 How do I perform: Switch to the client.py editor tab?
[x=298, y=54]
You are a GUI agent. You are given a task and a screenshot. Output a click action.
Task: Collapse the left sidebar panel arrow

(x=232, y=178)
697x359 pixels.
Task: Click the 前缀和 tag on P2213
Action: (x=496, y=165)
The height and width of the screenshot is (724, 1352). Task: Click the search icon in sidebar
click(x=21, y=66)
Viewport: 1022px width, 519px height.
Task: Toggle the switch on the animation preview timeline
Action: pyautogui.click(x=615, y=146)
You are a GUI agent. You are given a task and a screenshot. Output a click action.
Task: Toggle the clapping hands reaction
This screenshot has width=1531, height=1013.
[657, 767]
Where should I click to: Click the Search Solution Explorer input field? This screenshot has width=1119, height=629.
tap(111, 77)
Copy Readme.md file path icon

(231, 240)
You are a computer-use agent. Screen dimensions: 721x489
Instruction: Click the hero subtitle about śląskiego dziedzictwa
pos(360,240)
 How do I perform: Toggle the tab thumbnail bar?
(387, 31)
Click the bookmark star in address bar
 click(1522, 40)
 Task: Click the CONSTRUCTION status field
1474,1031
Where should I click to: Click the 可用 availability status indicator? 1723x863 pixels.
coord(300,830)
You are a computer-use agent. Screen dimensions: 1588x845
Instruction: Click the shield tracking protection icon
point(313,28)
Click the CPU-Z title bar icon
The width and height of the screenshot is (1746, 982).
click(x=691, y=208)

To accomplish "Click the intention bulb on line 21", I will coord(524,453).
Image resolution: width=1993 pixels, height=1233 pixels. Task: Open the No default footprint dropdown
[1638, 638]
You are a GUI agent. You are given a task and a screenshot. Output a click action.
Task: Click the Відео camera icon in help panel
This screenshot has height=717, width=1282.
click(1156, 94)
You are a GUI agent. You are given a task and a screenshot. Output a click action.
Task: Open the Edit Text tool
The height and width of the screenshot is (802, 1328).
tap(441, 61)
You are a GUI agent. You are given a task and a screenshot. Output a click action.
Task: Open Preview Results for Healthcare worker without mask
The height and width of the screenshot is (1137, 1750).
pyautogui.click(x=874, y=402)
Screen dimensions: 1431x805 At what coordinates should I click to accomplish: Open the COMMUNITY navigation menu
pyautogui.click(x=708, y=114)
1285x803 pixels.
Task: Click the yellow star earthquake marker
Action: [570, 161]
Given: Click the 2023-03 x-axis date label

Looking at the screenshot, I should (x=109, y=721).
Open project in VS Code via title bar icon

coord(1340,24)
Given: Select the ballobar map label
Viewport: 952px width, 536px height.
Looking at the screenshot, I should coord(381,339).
● ● ●
WORK ITEM
Go through the listing and copy each line that includes the string "computer".

WRITTEN ANSWER
You are a computer-use agent. Screen dimensions: 721x489
You are a computer-use agent. Screen dimensions: 1588x845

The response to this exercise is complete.